This is a large and undulating green with a giant bunker guarding the front right.

Tobacco Road Hole 7

That’s a sucker pin if I’ve ever seen one…

Hole 8 (Par 3, 173 yards)

Another solid par 3 that is one of the longer ones on the course. It’s downhill and a ton of fun if the pin position is in the front as you have a pretty huge backstop due to the green slope. So if you go a little too far there’s a good chance you’ll get some roll back down towards the pin.

Watch out for the two bunkers on either side of the green, especially if you’re hit with an upper right pin. Don’t try and be a hero.

Tobacco Road Hole 8

Hole 9 (Par 4, 415 yards)

Another spectacular hole that’s one of my favorites on the course. Like many of the holes here, it’s all about the approach.

Pictures can’t do justice just how elevated the green is on #9.

Pretty much regardless of how well struck your drive is, you’ll have a tricky second shot. But enjoy it, as you won’t see many like it anywhere else!

Tobacco Road Hole 9

The Back 9 at Tobacco Road

Hole 10 (Par 4, 421 Yards)

As I mentioned at the beginning of this post, I started on 10 and was pretty rushed getting up to the tee.

But there are only a handful of courses I’ve ever played that have the anticiption of Tobacco Road.

Because I was a single, and daylight would be in short supply, we decided teeing off on 10 would be the best bet in order to avoid as much traffic as possible.

The 10th hole is a sweeping, downhill dogleg right – and a nice sampling of what was to come for the rest of the round.

One unique feature of Tobacco Road is that all of the bunkers are played as waste areas – so grounding of your club is permitted.  After a perfect drive, my approach came up slightly short and I quickly learned that if you don’t hit your spots on this course – there’s a good chance you’ll be finding the sand.

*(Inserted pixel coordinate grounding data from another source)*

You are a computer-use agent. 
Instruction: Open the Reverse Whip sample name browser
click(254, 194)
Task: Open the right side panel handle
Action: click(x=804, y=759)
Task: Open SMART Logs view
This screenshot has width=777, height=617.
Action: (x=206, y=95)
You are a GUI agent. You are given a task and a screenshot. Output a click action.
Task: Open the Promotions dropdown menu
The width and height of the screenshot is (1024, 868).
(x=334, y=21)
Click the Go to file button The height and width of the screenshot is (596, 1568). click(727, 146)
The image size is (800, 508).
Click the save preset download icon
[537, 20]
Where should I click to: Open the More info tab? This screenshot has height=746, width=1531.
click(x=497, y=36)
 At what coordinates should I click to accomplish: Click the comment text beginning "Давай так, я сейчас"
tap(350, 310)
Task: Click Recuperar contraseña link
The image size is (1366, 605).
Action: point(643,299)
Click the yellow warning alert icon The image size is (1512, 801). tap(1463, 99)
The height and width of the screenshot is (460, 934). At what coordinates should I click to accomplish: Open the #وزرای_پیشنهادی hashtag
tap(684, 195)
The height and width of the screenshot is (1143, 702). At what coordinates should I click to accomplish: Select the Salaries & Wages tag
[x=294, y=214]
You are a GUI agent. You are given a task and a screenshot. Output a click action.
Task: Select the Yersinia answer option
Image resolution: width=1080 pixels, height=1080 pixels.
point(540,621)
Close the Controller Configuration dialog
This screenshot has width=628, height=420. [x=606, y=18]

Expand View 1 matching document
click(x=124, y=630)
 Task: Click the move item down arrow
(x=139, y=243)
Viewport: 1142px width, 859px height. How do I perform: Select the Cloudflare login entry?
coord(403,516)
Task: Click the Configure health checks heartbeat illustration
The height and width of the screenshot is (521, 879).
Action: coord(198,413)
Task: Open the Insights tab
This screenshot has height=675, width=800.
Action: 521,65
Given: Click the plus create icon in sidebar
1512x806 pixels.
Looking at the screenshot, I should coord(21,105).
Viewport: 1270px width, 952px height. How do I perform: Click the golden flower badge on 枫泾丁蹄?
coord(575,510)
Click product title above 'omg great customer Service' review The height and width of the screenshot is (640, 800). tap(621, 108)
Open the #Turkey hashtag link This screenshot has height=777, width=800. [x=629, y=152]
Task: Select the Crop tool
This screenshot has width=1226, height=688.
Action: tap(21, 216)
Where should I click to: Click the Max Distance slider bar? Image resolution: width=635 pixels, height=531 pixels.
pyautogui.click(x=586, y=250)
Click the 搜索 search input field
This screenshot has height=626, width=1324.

Hole 10 at Tobacco Road Golf Club

Hole 11 (Par 5, 511 yards)

A beast of a par 5 that has everything I love in a golf course. It’s got risk/reward, pronounced features, and plenty of scenic value.

If you hit a solid drive you’ll be tempted to go for this one in two. The green is tucked way back above what has to be the deepest bunker I’ve ever seen – even more so than #11 at Whistling Straits.

If you’re in the middle of if, it wouldn’t be too big of a deal, but if you hit the lip and find yourself at the base of the wall, you’re screwed.

My poor second shot, left me with an 8 iron in. I went with a 7 because I sure as hell didn’t want to find myself in that beast.

Tobacco Road Hole 11 Tobacco Road Hole 11 Approach 2


I had to walk down and snap at least one photo...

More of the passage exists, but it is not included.